-------- Data provided --------

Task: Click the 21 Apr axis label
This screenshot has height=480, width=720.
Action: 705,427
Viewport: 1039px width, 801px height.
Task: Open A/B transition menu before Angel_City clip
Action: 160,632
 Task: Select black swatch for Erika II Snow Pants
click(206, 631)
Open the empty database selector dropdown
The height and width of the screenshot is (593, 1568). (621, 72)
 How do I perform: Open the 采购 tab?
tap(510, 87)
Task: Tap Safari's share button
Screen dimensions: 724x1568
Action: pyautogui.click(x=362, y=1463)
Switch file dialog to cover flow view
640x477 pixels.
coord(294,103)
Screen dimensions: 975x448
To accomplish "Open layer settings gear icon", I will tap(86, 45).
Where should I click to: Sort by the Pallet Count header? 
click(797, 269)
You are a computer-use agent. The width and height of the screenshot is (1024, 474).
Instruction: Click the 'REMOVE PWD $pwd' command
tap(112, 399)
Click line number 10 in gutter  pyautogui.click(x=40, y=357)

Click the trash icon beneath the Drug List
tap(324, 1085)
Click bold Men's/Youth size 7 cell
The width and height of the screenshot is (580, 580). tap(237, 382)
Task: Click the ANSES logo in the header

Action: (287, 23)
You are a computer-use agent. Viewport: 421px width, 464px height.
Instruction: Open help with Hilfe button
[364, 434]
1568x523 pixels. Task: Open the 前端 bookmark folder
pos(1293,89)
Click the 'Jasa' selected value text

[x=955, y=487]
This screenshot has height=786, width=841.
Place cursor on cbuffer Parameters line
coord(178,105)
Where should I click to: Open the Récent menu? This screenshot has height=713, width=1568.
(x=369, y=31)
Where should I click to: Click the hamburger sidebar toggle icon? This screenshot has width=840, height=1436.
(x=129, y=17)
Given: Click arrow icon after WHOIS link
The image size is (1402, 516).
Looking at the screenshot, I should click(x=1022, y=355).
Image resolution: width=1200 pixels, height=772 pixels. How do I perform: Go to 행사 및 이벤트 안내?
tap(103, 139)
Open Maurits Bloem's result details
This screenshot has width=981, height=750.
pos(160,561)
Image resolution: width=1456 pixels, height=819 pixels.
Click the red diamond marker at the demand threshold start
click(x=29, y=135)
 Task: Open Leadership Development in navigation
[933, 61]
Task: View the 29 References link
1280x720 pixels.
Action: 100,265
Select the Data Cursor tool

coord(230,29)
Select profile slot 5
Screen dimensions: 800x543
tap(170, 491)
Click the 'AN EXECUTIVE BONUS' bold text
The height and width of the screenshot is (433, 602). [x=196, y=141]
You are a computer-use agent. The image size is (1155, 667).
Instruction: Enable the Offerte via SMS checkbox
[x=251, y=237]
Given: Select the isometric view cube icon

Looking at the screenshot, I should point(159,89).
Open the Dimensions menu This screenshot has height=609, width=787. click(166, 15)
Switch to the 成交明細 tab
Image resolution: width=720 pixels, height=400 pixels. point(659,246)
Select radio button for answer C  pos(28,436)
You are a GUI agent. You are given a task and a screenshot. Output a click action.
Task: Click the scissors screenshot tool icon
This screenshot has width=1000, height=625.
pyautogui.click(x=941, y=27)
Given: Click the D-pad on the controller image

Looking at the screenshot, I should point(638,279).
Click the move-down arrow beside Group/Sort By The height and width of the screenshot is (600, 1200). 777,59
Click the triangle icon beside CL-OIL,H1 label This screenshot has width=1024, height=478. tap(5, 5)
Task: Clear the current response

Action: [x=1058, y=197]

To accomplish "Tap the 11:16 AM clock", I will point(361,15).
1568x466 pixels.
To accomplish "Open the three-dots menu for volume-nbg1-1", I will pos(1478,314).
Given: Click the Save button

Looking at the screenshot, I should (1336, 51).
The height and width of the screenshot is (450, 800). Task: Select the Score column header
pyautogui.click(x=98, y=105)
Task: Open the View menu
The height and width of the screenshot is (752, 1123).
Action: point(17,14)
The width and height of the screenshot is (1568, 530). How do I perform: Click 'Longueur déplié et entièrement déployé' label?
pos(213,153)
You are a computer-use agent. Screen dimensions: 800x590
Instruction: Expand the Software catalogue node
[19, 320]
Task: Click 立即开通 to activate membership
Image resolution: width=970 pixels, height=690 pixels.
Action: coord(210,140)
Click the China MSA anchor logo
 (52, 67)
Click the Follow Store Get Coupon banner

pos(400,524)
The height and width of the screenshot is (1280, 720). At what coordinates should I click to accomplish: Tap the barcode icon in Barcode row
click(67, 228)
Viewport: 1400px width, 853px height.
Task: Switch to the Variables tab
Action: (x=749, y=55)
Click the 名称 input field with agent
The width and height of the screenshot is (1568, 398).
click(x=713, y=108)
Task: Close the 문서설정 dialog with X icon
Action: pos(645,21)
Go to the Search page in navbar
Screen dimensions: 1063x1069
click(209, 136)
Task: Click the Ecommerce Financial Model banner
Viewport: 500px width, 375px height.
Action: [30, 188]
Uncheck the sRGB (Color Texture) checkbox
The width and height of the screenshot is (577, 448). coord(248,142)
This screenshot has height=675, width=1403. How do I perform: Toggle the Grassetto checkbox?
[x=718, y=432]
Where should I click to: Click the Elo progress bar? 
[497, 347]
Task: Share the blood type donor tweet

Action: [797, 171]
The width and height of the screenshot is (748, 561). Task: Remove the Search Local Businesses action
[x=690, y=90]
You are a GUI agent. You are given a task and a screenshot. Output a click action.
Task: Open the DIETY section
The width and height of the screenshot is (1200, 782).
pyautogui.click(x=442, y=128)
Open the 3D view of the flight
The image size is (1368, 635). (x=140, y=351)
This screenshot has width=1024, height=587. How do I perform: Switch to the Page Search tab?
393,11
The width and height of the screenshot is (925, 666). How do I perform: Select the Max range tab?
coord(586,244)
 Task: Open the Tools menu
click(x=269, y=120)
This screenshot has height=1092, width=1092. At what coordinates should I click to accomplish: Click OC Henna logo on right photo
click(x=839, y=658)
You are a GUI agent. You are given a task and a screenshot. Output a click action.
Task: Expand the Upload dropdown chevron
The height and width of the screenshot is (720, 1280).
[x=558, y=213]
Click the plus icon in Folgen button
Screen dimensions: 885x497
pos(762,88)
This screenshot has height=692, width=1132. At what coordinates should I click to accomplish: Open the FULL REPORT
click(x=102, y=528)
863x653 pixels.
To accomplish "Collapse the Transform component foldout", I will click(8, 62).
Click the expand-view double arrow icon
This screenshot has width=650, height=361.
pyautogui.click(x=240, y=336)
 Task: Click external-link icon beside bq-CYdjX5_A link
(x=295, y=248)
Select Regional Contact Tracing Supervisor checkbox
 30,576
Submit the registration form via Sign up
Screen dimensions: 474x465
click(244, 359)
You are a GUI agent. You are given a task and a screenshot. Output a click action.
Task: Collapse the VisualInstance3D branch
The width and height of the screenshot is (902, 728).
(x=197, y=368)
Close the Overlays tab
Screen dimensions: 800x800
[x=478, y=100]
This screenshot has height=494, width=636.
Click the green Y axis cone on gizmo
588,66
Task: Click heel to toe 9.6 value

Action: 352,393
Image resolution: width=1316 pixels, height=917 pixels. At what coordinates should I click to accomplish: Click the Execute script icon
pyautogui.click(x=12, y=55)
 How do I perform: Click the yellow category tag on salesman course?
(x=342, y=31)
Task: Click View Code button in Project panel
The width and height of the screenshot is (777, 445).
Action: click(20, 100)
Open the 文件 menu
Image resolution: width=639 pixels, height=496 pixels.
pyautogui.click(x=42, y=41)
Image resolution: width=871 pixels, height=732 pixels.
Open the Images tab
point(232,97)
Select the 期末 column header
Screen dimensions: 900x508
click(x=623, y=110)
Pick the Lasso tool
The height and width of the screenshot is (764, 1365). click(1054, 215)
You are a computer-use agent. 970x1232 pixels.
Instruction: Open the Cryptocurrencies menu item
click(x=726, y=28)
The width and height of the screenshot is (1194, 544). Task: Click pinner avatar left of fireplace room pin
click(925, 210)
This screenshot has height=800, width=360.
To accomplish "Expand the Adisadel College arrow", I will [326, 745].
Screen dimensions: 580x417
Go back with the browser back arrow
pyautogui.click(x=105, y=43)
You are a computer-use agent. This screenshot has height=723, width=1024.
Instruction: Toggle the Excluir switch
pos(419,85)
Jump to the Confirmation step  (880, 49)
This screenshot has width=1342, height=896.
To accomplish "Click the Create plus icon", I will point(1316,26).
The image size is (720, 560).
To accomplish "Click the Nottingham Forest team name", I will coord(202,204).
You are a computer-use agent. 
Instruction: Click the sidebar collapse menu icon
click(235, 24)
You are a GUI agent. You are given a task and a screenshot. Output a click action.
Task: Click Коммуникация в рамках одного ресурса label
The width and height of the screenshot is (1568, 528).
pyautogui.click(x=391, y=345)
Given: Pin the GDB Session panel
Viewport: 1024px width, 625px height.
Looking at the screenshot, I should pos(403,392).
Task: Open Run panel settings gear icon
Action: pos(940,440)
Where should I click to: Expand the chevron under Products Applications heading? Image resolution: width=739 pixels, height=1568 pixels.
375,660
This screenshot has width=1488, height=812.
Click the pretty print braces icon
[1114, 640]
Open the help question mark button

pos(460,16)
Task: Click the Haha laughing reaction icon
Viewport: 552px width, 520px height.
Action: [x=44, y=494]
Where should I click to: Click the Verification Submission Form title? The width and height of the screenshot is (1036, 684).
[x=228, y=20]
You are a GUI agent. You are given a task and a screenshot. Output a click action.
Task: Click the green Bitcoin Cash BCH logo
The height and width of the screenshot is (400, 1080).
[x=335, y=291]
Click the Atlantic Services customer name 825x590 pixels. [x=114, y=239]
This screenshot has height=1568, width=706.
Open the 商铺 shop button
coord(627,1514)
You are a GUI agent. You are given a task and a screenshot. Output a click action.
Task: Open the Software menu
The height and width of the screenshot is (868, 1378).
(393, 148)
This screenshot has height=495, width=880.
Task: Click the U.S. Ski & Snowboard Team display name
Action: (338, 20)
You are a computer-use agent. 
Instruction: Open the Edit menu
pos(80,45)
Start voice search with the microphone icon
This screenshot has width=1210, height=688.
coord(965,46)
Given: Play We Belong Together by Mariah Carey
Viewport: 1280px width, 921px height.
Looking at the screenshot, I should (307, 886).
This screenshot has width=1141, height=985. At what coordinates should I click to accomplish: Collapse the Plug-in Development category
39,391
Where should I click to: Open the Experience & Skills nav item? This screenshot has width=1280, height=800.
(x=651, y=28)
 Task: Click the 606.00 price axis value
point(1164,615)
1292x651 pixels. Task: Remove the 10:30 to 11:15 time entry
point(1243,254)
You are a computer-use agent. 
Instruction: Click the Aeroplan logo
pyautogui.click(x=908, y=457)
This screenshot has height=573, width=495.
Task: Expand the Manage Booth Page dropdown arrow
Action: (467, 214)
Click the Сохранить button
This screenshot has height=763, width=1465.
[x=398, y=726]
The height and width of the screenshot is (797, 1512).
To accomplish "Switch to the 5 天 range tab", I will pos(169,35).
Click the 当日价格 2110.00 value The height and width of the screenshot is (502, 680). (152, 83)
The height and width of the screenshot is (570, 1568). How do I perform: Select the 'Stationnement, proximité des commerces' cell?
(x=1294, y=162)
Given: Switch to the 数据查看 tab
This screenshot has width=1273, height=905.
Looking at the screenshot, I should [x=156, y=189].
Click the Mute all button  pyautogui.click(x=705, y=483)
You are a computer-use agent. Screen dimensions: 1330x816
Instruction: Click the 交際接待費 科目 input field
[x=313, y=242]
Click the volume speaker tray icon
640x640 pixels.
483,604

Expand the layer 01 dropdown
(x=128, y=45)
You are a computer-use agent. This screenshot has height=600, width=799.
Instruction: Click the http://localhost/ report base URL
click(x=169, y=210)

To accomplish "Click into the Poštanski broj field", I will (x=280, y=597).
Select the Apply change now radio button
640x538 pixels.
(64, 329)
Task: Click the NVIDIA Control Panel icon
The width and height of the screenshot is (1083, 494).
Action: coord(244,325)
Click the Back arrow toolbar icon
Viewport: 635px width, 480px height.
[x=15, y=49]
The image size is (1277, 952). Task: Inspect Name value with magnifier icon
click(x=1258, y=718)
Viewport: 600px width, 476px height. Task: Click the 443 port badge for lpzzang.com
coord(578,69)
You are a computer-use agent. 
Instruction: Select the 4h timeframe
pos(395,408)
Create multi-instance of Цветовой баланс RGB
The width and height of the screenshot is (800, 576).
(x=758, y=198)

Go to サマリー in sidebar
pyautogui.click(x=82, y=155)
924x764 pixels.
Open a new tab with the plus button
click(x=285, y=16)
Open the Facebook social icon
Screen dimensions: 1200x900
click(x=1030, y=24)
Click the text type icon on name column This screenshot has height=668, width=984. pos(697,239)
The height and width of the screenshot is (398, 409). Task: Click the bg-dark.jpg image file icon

--------

**Exercise brief:** Which lines in the records above hold the string "Create"? Copy each of them.

**Task response:**
To accomplish "Click the Create plus icon", I will point(1316,26).
Create multi-instance of Цветовой баланс RGB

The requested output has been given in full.